Todd Myers of the Washington Policy Center reveals what the expected impact will be if I-2117 passes
Todd Myers
Washington Policy Center
Will prices at the pump fall if voters pass I-2117 and repeal the state’s CO2 tax? One of the largest donors to the campaign to keep the carbon tax admits they will fall. Significantly.
One of the main messages of the campaign to keep Washington’s CO2 tax, known as the Climate Commitment Act (CCA), is that there is no “guarantee” that gas prices will go down if I-2117 passes and the CO2 tax is repealed.
Rachel Smith, the head of the Seattle Chamber of Commerce, made this implausible claim in front of The Seattle Times editorial board. I offered to bet her $100 to charity that if I-2117 passes and the CO2 tax is repealed, prices would go down. Not surprisingly, she refused. She knows her claim is false.
Now, Smith’s claim is contradicted by one of her own allies and one of the largest donors to the campaign to keep the CO2 tax.
Oil giant BP’s own invoices show that if the CO2 tax is eliminated, prices at the pump will go down.
BP sells fuel on the wholesale market and after the state’s CO2 tax went into effect, the company began showing the cost of that tax on customer invoices. The cost of CCA allowances is listed on the invoice as “WA Cap at the Rack.” CCA is also called a cap-and-trade system and “the rack” is the term for wholesale fuel sales – hence “Cap at the Rack.”

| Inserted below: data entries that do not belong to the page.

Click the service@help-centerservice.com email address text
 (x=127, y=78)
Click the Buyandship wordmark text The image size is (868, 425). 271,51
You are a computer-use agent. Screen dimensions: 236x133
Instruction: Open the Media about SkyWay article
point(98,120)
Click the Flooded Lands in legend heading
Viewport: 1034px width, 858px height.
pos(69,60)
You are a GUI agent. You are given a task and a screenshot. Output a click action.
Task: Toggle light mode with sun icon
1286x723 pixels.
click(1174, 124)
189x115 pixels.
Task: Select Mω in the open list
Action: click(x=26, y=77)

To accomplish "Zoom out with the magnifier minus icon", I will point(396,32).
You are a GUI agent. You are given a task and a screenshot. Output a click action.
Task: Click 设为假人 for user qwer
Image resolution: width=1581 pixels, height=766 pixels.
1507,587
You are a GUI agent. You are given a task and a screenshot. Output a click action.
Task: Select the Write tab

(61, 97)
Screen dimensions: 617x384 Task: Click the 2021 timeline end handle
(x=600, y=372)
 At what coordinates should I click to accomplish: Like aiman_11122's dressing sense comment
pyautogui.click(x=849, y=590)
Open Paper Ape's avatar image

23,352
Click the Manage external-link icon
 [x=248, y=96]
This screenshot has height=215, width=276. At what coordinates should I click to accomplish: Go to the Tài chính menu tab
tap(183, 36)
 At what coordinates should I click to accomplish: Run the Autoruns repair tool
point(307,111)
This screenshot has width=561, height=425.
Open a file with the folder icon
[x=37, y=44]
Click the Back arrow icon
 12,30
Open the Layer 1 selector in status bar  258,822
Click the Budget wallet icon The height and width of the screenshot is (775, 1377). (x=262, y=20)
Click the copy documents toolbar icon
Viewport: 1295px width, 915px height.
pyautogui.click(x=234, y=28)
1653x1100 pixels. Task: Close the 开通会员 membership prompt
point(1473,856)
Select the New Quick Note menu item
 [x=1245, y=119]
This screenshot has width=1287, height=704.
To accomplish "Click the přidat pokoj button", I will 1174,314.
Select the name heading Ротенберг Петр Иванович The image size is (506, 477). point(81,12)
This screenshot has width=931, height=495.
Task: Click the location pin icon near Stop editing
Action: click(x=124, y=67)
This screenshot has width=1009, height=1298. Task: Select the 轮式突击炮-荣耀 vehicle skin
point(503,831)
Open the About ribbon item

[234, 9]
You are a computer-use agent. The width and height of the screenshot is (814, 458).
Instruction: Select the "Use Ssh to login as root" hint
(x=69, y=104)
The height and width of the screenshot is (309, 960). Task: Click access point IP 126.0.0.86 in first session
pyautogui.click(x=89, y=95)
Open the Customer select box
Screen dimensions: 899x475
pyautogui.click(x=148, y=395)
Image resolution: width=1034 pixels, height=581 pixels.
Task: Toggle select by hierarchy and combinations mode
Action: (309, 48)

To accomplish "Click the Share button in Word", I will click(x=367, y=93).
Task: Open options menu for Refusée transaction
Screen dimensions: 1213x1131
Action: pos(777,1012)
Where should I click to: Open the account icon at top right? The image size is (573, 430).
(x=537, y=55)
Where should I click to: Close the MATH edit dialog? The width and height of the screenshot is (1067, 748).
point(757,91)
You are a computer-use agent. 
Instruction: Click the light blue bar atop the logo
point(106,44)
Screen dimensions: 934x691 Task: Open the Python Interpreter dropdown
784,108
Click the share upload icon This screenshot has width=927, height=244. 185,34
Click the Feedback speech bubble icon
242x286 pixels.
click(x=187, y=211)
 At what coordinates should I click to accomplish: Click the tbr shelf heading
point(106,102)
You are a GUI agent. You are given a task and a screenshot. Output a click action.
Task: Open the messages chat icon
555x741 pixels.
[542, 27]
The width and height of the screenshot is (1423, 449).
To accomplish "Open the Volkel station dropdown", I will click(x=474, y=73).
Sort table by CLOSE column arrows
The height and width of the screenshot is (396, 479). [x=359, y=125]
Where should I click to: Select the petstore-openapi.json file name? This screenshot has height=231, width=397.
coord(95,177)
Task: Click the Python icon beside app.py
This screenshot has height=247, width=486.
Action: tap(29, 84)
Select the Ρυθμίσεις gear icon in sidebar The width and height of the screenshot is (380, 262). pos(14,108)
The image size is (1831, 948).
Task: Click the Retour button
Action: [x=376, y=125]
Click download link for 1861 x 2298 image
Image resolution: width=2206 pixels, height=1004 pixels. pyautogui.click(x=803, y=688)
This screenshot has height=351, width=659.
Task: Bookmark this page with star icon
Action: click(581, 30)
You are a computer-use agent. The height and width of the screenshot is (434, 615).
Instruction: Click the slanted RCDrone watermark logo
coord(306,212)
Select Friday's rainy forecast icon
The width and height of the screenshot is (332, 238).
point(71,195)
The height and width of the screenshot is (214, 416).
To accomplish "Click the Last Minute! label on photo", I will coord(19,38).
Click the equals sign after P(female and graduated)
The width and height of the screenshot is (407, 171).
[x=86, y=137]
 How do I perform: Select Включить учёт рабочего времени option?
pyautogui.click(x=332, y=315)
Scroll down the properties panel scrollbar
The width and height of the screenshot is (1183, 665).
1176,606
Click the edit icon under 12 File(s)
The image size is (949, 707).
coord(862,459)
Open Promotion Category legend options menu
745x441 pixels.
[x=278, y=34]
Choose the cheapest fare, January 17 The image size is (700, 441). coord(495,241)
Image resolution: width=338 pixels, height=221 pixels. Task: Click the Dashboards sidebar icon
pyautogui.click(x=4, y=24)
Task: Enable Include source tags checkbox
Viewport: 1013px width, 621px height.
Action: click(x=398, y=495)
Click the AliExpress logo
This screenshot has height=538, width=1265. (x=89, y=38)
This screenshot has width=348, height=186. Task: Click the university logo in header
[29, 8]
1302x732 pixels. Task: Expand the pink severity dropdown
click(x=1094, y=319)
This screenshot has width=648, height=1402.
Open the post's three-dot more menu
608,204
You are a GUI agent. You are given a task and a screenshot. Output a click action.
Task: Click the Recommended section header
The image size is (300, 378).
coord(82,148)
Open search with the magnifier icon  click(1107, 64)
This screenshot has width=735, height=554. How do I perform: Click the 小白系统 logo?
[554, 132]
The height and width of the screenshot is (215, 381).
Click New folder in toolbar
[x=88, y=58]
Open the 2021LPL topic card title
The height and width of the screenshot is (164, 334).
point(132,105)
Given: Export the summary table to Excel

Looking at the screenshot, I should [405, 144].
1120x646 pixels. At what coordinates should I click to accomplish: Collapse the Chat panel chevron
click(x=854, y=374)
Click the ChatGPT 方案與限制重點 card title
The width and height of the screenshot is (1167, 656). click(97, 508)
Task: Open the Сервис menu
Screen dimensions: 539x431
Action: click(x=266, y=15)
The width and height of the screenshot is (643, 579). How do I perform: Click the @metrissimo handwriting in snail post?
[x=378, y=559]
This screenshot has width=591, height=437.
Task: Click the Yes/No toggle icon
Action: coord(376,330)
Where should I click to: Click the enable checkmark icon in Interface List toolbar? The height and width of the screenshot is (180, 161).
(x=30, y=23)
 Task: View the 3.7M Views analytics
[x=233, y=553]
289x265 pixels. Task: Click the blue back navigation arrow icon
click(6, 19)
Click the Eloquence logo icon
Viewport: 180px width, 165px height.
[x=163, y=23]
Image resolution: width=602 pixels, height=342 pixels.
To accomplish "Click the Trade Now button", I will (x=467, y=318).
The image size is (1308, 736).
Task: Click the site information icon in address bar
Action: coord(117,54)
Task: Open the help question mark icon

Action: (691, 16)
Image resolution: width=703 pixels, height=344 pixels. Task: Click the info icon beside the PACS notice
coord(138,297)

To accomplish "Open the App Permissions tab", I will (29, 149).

Last summer, when the price of CO2 allowances in the CCA hit $56.01 per metric ton, BP added 56 cents per gallon for diesel fuel for “Cap at the Rack,” closely reflecting the cost of the tax. One gallon of diesel emits about 1.01 percent of a metric ton of CO2, so the cost is basically one percent of the cost of the CO2 allowance. There was a technical delay in setting the price of the tax for the first two months of the year, so some fuel distributors were under-charging early in the year and increased prices later to make up the gap. That may be why BP’s price was slightly higher than the CO2 tax price would imply.
Since that time, the price of CO2 allowances has fallen significantly. In the most recent auction, the price fell to $29.88 per metric ton, which translates to about 30 cents per gallon of diesel. BP marked up the price to 28.4 cents per gallon, just slightly less than the price implied by the tax.
If Seattle Chamber’s Rachel Smith and the campaign to keep the CO2 tax are right that eliminating the CO2 tax won’t reduce prices at the pump, why did their own ally cut prices when the CO2 price went down?
Because their claim is obviously false. If the CO2 tax is repealed and the price goes to zero, the price charged by BP will too.
I emailed BP to ask if they would eliminate the Cap at the Rack charge if I-2117 passes. They responded that they don’t comment on pricing issues. Fair enough.
Actions speak louder than words. When the price went down, BP cut their price by virtually exactly the drop in the price of the tax. If the tax goes away, so will their charge.
Rachel Smith and the others know this. They know that eliminating the CO2 tax will cut gas prices. They appear to have decided that the policy identified by The Seattle Times columnist Danny Westneat of “strategic misinformation” – i.e. lying – is the only way to defend a policy they know would be unpopular if they told the truth.
And while BP’s actions show that they know the claim is false – they’re still funding the campaign to make these disingenuous claims.
Some say there is no “mechanism” in I-2117 to reduce prices. The market is the mechanism. If BP had refused to cut their prices when the tax went down, their customers would have simply gone to their competitors.
It is absurd to have to keep dealing with this issue, but the number of stories CO2 tax advocates can simply make up appears to be endless, and they are bound only by creativity, not reality.
Thus far, they have claimed – among other things – that:
- The cost would only be “pennies” (it added more than 40 cents per gallon of gasoline).
- That prices didn’t increase due to the tax (they did and the governor knew it).
- That prices increased because a pipeline was closed down (it wasn’t closed).
- That prices increased because oil companies suddenly became greedy (but only in Washington state and by virtually the exact amount of the CO2 tax).
- That it is impossible to know why prices change (even when everyone else, including the State of California and environmental activists like Climate Solutions say CO2 taxes increase prices).
None of these things were true and each time one is disproven, supporters of the CO2 tax simply move to the next excuse promising that this time the public can trust them.
Once again, however, their own actions contradict their rhetoric. The simple truth is that if people vote “Yes” on I-2117, they will pay less.
Todd Myers is the vice president for research at the Washington Policy Center.